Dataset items
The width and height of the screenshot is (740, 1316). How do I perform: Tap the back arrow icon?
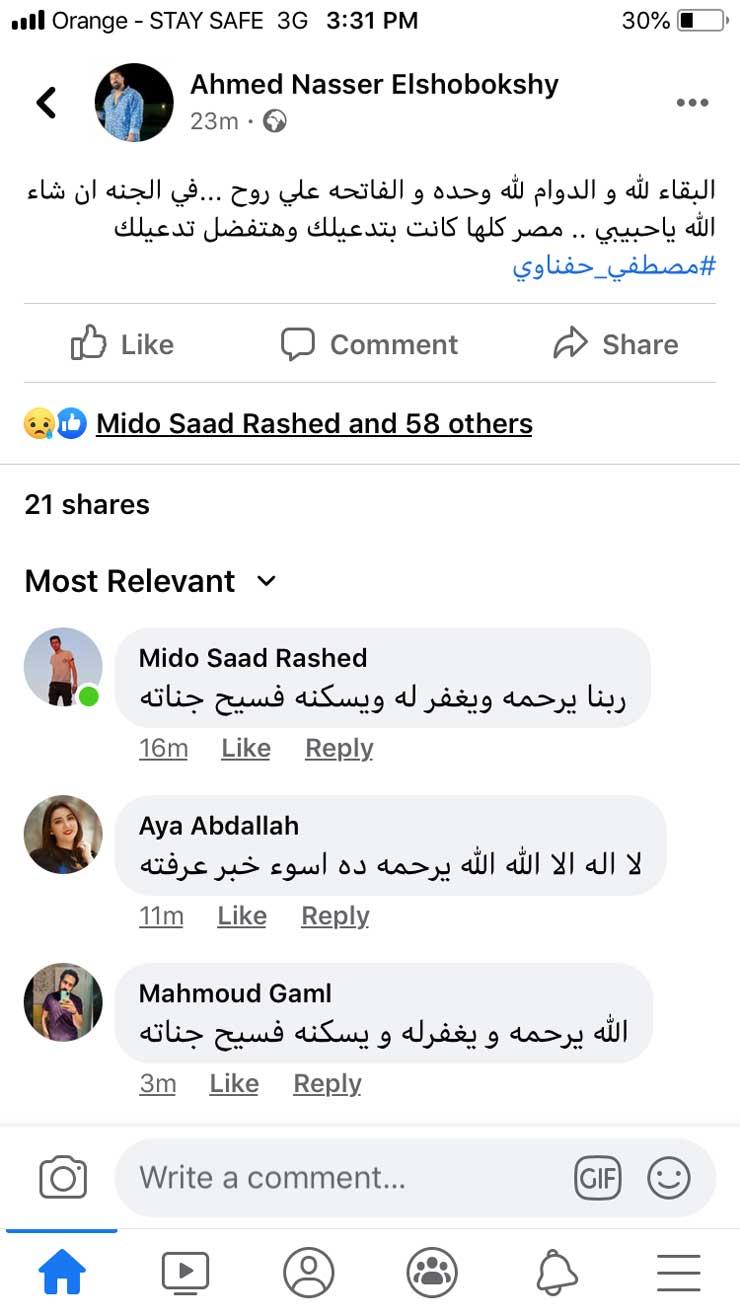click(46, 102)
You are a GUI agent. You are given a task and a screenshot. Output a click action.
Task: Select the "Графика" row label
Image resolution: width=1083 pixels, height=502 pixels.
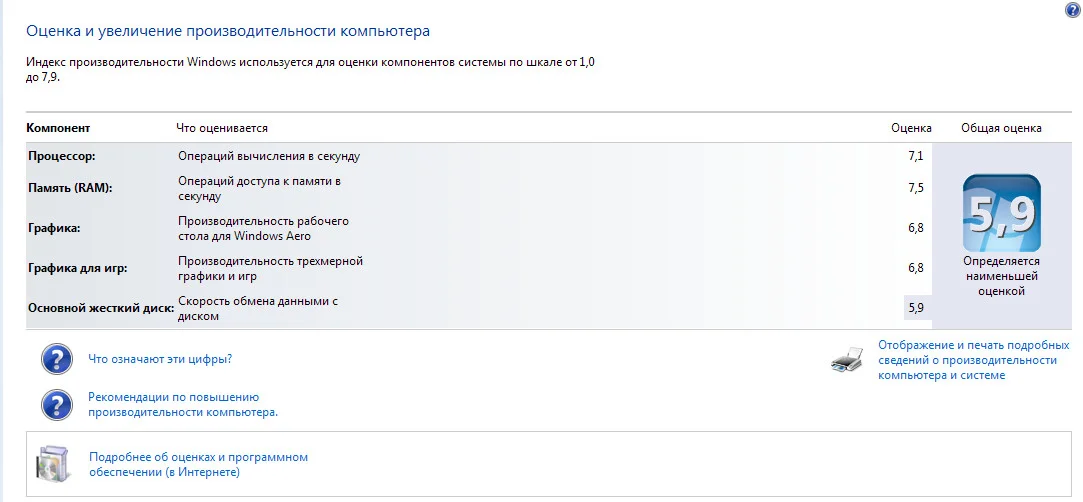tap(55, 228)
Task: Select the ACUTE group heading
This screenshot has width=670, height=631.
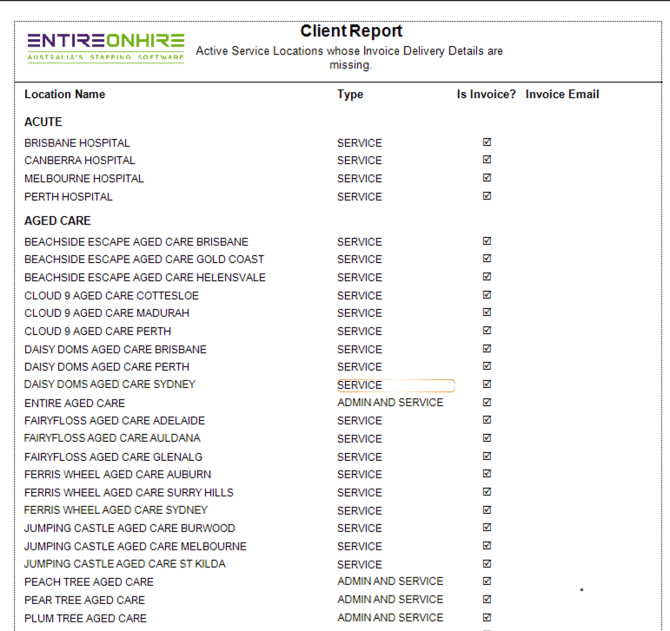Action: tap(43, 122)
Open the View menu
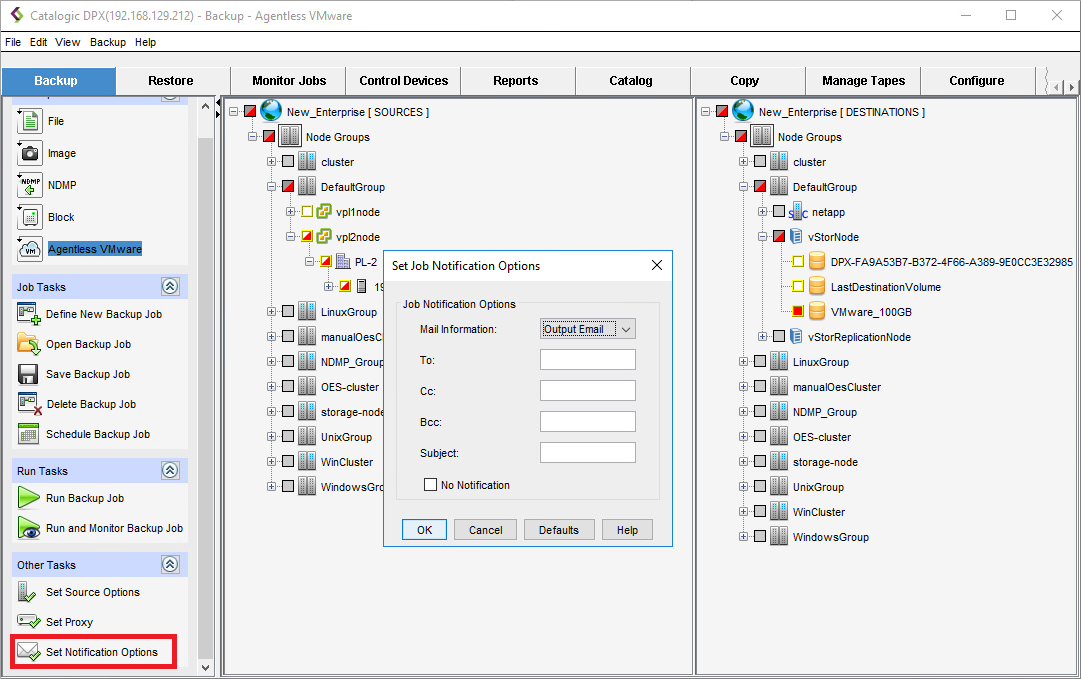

### TASK DESCRIPTION
Would you please write out the entries in full, exactly as they read, but without pictures?

### RESPONSE
The width and height of the screenshot is (740, 1316). How do I perform: Tap the back arrow icon?
click(46, 102)
You are a GUI agent. You are given a task and a screenshot. Output a click action.
Task: Select the "Графика" row label
Image resolution: width=1083 pixels, height=502 pixels.
tap(55, 228)
Task: Select the ACUTE group heading
This screenshot has width=670, height=631.
Action: tap(43, 122)
Open the View menu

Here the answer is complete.